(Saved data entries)
==*==

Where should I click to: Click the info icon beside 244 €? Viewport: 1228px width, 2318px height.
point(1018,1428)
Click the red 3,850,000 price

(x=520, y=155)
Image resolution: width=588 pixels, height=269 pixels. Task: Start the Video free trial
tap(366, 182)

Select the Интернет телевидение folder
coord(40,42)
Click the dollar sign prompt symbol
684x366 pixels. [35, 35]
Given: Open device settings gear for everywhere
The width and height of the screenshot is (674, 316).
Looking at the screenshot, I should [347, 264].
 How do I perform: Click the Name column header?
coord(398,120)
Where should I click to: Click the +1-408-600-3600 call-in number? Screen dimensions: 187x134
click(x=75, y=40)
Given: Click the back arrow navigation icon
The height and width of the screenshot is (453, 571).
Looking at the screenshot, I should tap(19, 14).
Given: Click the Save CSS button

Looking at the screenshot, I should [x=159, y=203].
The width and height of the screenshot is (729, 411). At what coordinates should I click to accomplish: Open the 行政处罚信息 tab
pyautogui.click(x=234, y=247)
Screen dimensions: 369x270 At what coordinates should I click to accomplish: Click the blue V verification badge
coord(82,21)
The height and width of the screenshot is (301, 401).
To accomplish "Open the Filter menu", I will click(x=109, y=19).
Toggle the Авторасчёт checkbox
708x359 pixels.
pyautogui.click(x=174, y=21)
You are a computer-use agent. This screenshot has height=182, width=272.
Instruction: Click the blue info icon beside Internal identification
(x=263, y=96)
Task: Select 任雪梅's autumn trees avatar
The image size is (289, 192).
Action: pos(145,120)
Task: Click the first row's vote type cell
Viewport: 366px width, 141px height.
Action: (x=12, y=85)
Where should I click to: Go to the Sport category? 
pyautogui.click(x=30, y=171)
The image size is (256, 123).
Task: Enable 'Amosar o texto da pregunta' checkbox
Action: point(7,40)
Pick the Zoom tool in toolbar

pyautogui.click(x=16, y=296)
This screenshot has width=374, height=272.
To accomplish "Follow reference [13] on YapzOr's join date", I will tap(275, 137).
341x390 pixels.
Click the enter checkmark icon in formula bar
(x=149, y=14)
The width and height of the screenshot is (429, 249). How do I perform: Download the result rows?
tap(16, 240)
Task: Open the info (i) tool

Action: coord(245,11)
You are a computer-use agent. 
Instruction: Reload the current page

==*==

▶ [Exercise aim]: Where a line of the data contains "agent", copy that line.

▶ [Written answer]:
You are a computer-use agent. This screenshot has height=182, width=272.
You are a computer-use agent. 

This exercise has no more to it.